**RECORDS FOR THE TASK:**
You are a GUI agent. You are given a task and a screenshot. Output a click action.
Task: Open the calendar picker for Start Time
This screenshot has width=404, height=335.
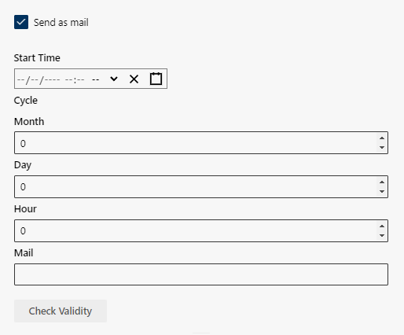click(156, 79)
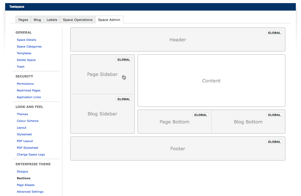Toggle GLOBAL on the Footer section
The height and width of the screenshot is (196, 301).
tap(274, 142)
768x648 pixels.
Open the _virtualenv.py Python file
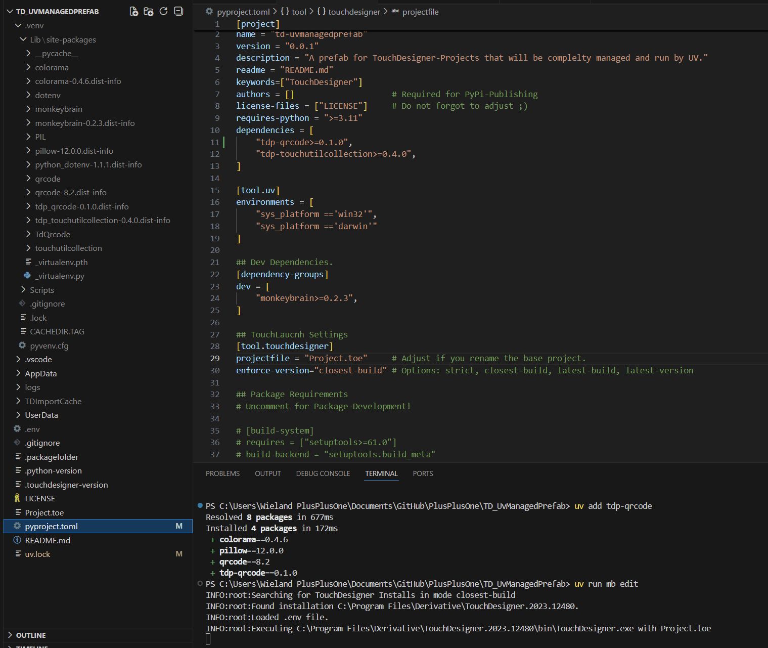(60, 276)
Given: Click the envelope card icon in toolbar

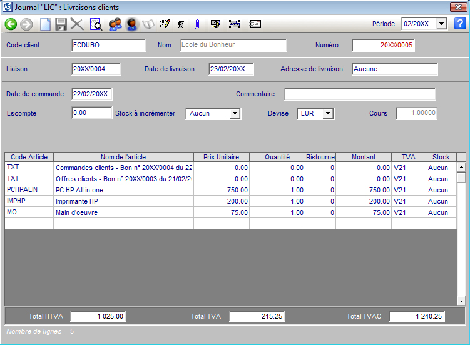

**TASK TO CARRY OUT:** The images are to be left out; every line above should be set down exactly.

**THE ANSWER:**
You are a GUI agent. You are given a task and a screenshot. Output a click action.
Task: Open the calendar picker for Start Time
This screenshot has width=404, height=335.
click(156, 79)
Toggle GLOBAL on the Footer section
The height and width of the screenshot is (196, 301).
tap(274, 142)
768x648 pixels.
Open the _virtualenv.py Python file
(60, 276)
Given: Click the envelope card icon in toolbar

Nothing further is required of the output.